Goal: Can you render every line of the records below as a numbered list, skipping the blank lines and leaving the pictures out?

Provided data:

** begin **

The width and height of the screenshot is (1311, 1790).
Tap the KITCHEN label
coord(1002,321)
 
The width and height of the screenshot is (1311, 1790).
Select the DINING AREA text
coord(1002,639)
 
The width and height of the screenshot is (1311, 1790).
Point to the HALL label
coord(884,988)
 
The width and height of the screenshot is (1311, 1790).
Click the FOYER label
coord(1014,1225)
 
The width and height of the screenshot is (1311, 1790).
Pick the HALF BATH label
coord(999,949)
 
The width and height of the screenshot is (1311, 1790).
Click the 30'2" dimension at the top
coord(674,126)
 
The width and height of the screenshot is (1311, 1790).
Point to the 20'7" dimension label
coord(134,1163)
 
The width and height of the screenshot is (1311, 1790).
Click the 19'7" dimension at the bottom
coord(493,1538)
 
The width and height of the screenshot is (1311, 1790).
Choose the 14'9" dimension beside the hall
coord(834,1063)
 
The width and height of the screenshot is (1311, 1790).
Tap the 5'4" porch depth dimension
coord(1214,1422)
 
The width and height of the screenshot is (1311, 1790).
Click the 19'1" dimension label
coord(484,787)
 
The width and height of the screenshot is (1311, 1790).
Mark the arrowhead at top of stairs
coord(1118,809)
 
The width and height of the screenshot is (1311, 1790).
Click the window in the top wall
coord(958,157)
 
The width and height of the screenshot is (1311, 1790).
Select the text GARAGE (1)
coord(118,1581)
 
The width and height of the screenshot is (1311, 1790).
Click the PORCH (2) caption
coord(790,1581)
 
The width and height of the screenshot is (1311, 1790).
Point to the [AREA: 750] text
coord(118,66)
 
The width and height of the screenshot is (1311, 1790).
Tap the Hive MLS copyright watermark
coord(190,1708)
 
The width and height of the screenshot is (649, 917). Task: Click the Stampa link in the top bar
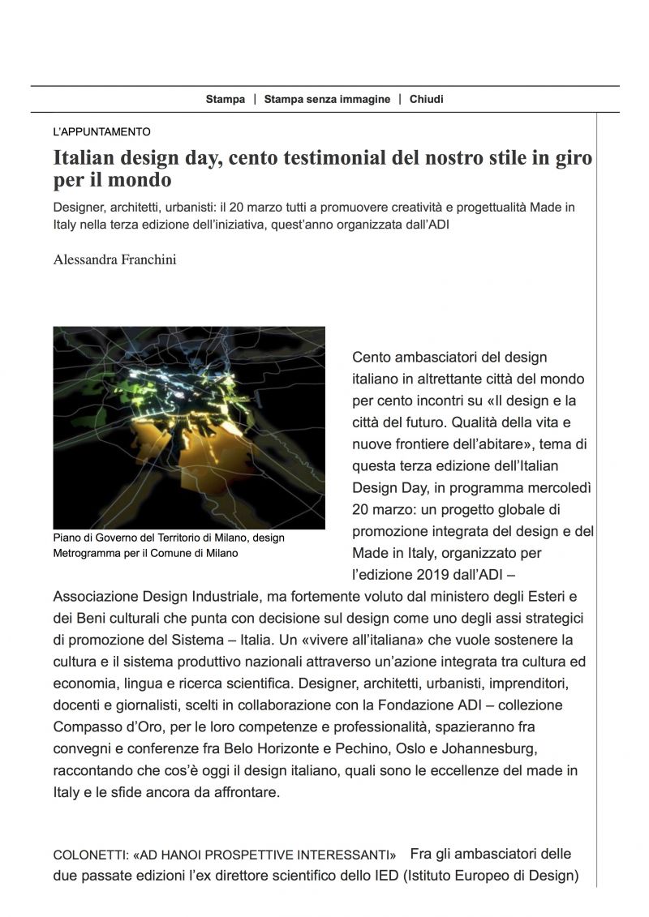pyautogui.click(x=225, y=100)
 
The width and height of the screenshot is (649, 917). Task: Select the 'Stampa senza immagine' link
pyautogui.click(x=327, y=100)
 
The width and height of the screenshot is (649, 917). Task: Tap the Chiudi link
pyautogui.click(x=427, y=100)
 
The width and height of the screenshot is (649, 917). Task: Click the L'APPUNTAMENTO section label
pyautogui.click(x=101, y=131)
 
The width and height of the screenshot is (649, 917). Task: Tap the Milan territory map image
pyautogui.click(x=189, y=427)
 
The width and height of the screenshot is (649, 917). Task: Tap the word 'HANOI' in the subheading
pyautogui.click(x=188, y=855)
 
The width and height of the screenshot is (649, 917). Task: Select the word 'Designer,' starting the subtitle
pyautogui.click(x=84, y=207)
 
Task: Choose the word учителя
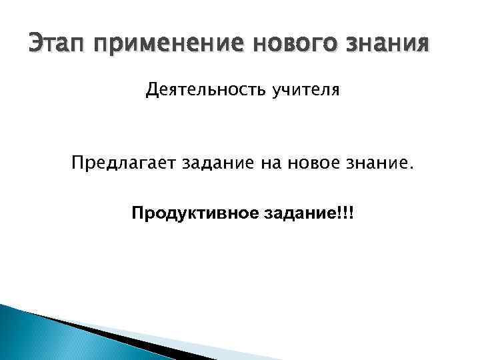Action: click(305, 89)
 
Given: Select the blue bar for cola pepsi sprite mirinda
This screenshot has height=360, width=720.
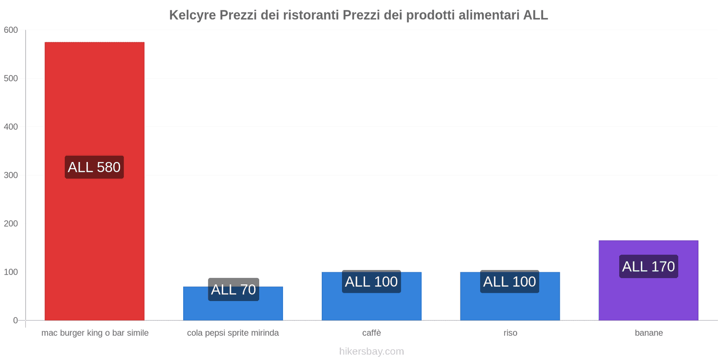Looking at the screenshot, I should tap(233, 310).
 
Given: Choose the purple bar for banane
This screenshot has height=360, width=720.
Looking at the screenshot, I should tap(648, 297).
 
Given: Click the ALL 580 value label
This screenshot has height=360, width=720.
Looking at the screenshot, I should tap(94, 167).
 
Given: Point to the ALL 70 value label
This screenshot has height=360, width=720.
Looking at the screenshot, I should tap(233, 289).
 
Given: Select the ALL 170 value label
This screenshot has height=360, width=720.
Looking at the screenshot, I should tap(648, 266).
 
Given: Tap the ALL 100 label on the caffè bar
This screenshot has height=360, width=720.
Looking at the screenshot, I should tap(371, 282).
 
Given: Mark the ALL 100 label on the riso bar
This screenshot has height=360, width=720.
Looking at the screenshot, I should tap(509, 282).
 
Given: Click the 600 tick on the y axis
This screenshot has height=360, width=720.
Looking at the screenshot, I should tap(11, 30).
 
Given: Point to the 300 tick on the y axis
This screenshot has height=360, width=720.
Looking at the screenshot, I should tap(11, 176).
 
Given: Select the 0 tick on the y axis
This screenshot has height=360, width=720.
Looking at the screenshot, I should tap(16, 320).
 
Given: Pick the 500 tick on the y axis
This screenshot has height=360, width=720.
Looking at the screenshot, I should tap(11, 78).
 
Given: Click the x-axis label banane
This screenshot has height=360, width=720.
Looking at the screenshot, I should tap(648, 333).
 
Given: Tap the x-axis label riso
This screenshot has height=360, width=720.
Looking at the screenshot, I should tap(510, 333).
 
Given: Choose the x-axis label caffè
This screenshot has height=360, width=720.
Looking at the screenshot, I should tap(372, 333).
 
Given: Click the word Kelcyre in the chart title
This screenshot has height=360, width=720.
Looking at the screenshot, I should tap(192, 15).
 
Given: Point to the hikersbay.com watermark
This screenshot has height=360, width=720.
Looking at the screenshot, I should tap(372, 351).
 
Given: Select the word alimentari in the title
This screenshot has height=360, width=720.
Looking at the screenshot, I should tap(489, 15).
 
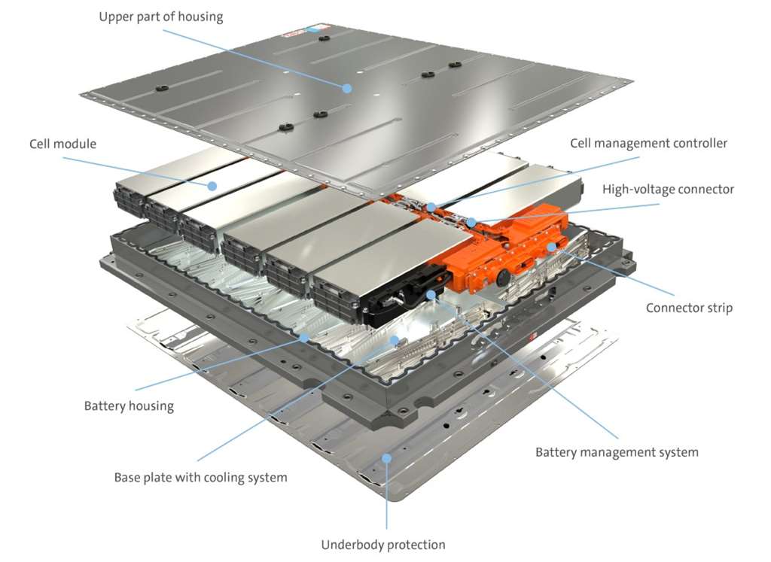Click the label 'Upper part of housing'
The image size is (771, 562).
coord(160,17)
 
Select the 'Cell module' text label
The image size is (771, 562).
coord(63,144)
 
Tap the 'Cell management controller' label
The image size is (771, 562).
coord(648,143)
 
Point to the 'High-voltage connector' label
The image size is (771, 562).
coord(667,189)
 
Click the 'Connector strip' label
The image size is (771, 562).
coord(688,308)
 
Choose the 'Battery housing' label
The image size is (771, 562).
coord(129,406)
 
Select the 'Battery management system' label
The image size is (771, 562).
coord(617,452)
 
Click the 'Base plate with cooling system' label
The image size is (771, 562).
coord(200,477)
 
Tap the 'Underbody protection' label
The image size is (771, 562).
coord(383,544)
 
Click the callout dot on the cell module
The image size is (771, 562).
coord(212,185)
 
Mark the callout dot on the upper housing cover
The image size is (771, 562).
coord(347,88)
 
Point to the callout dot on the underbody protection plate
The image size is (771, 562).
coord(386,457)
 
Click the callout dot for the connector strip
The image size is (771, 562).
coord(552,247)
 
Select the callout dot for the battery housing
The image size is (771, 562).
coord(303,338)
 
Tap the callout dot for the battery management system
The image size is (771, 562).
coord(431,295)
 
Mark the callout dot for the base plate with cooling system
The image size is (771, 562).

** end **

Expected output:
1. The width and height of the screenshot is (1311, 1790).
2. Tap the KITCHEN label
3. coord(1002,321)
4. The width and height of the screenshot is (1311, 1790).
5. Select the DINING AREA text
6. coord(1002,639)
7. The width and height of the screenshot is (1311, 1790).
8. Point to the HALL label
9. coord(884,988)
10. The width and height of the screenshot is (1311, 1790).
11. Click the FOYER label
12. coord(1014,1225)
13. The width and height of the screenshot is (1311, 1790).
14. Pick the HALF BATH label
15. coord(999,949)
16. The width and height of the screenshot is (1311, 1790).
17. Click the 30'2" dimension at the top
18. coord(674,126)
19. The width and height of the screenshot is (1311, 1790).
20. Point to the 20'7" dimension label
21. coord(134,1163)
22. The width and height of the screenshot is (1311, 1790).
23. Click the 19'7" dimension at the bottom
24. coord(493,1538)
25. The width and height of the screenshot is (1311, 1790).
26. Choose the 14'9" dimension beside the hall
27. coord(834,1063)
28. The width and height of the screenshot is (1311, 1790).
29. Tap the 5'4" porch depth dimension
30. coord(1214,1422)
31. The width and height of the screenshot is (1311, 1790).
32. Click the 19'1" dimension label
33. coord(484,787)
34. The width and height of the screenshot is (1311, 1790).
35. Mark the arrowhead at top of stairs
36. coord(1118,809)
37. The width and height of the screenshot is (1311, 1790).
38. Click the window in the top wall
39. coord(958,157)
40. The width and height of the screenshot is (1311, 1790).
41. Select the text GARAGE (1)
42. coord(118,1581)
43. The width and height of the screenshot is (1311, 1790).
44. Click the PORCH (2) caption
45. coord(790,1581)
46. The width and height of the screenshot is (1311, 1790).
47. Point to the [AREA: 750] text
48. coord(118,66)
49. The width and height of the screenshot is (1311, 1790).
50. Tap the Hive MLS copyright watermark
51. coord(190,1708)
52. The width and height of the screenshot is (649, 917). Task: Click the Stampa link in the top bar
53. pyautogui.click(x=225, y=100)
54. The width and height of the screenshot is (649, 917). Task: Select the 'Stampa senza immagine' link
55. pyautogui.click(x=327, y=100)
56. The width and height of the screenshot is (649, 917). Task: Tap the Chiudi link
57. pyautogui.click(x=427, y=100)
58. The width and height of the screenshot is (649, 917). Task: Click the L'APPUNTAMENTO section label
59. pyautogui.click(x=101, y=131)
60. The width and height of the screenshot is (649, 917). Task: Tap the Milan territory map image
61. pyautogui.click(x=189, y=427)
62. The width and height of the screenshot is (649, 917). Task: Tap the word 'HANOI' in the subheading
63. pyautogui.click(x=188, y=855)
64. The width and height of the screenshot is (649, 917). Task: Select the word 'Designer,' starting the subtitle
65. pyautogui.click(x=84, y=207)
66. Task: Choose the word учителя
67. Action: click(305, 89)
68. Given: Select the blue bar for cola pepsi sprite mirinda
69. This screenshot has height=360, width=720.
70. Looking at the screenshot, I should tap(233, 310).
71. Given: Choose the purple bar for banane
72. This screenshot has height=360, width=720.
73. Looking at the screenshot, I should tap(648, 297).
74. Given: Click the ALL 580 value label
75. This screenshot has height=360, width=720.
76. Looking at the screenshot, I should tap(94, 167).
77. Given: Point to the ALL 70 value label
78. This screenshot has height=360, width=720.
79. Looking at the screenshot, I should tap(233, 289).
80. Given: Select the ALL 170 value label
81. This screenshot has height=360, width=720.
82. Looking at the screenshot, I should tap(648, 266).
83. Given: Tap the ALL 100 label on the caffè bar
84. This screenshot has height=360, width=720.
85. Looking at the screenshot, I should tap(371, 282).
86. Given: Mark the ALL 100 label on the riso bar
87. This screenshot has height=360, width=720.
88. Looking at the screenshot, I should tap(509, 282).
89. Given: Click the 600 tick on the y axis
90. This screenshot has height=360, width=720.
91. Looking at the screenshot, I should tap(11, 30).
92. Given: Point to the 300 tick on the y axis
93. This screenshot has height=360, width=720.
94. Looking at the screenshot, I should tap(11, 176).
95. Given: Select the 0 tick on the y axis
96. This screenshot has height=360, width=720.
97. Looking at the screenshot, I should tap(16, 320).
98. Given: Pick the 500 tick on the y axis
99. This screenshot has height=360, width=720.
100. Looking at the screenshot, I should tap(11, 78).
101. Given: Click the x-axis label banane
102. This screenshot has height=360, width=720.
103. Looking at the screenshot, I should tap(648, 333).
104. Given: Tap the x-axis label riso
105. This screenshot has height=360, width=720.
106. Looking at the screenshot, I should tap(510, 333).
107. Given: Choose the x-axis label caffè
108. This screenshot has height=360, width=720.
109. Looking at the screenshot, I should tap(372, 333).
110. Given: Click the word Kelcyre in the chart title
111. This screenshot has height=360, width=720.
112. Looking at the screenshot, I should tap(192, 15).
113. Given: Point to the hikersbay.com watermark
114. This screenshot has height=360, width=720.
115. Looking at the screenshot, I should tap(372, 351).
116. Given: Select the word alimentari in the title
117. This screenshot has height=360, width=720.
118. Looking at the screenshot, I should tap(489, 15).
119. Click the label 'Upper part of housing'
120. The image size is (771, 562).
121. coord(160,17)
122. Select the 'Cell module' text label
123. The image size is (771, 562).
124. coord(63,144)
125. Tap the 'Cell management controller' label
126. The image size is (771, 562).
127. coord(648,143)
128. Point to the 'High-voltage connector' label
129. The image size is (771, 562).
130. coord(667,189)
131. Click the 'Connector strip' label
132. The image size is (771, 562).
133. coord(688,308)
134. Choose the 'Battery housing' label
135. The image size is (771, 562).
136. coord(129,406)
137. Select the 'Battery management system' label
138. The image size is (771, 562).
139. coord(617,452)
140. Click the 'Base plate with cooling system' label
141. The image size is (771, 562).
142. coord(200,477)
143. Tap the 'Underbody protection' label
144. The image size is (771, 562).
145. coord(383,544)
146. Click the callout dot on the cell module
147. The image size is (771, 562).
148. coord(212,185)
149. Mark the callout dot on the upper housing cover
150. The image size is (771, 562).
151. coord(347,88)
152. Point to the callout dot on the underbody protection plate
153. The image size is (771, 562).
154. coord(386,457)
155. Click the callout dot for the connector strip
156. The image size is (771, 562).
157. coord(552,247)
158. Select the callout dot for the battery housing
159. The image size is (771, 562).
160. coord(303,338)
161. Tap the callout dot for the battery management system
162. The image size is (771, 562).
163. coord(431,295)
164. Mark the callout dot for the base plate with cooling system
165. The image size is (771, 562).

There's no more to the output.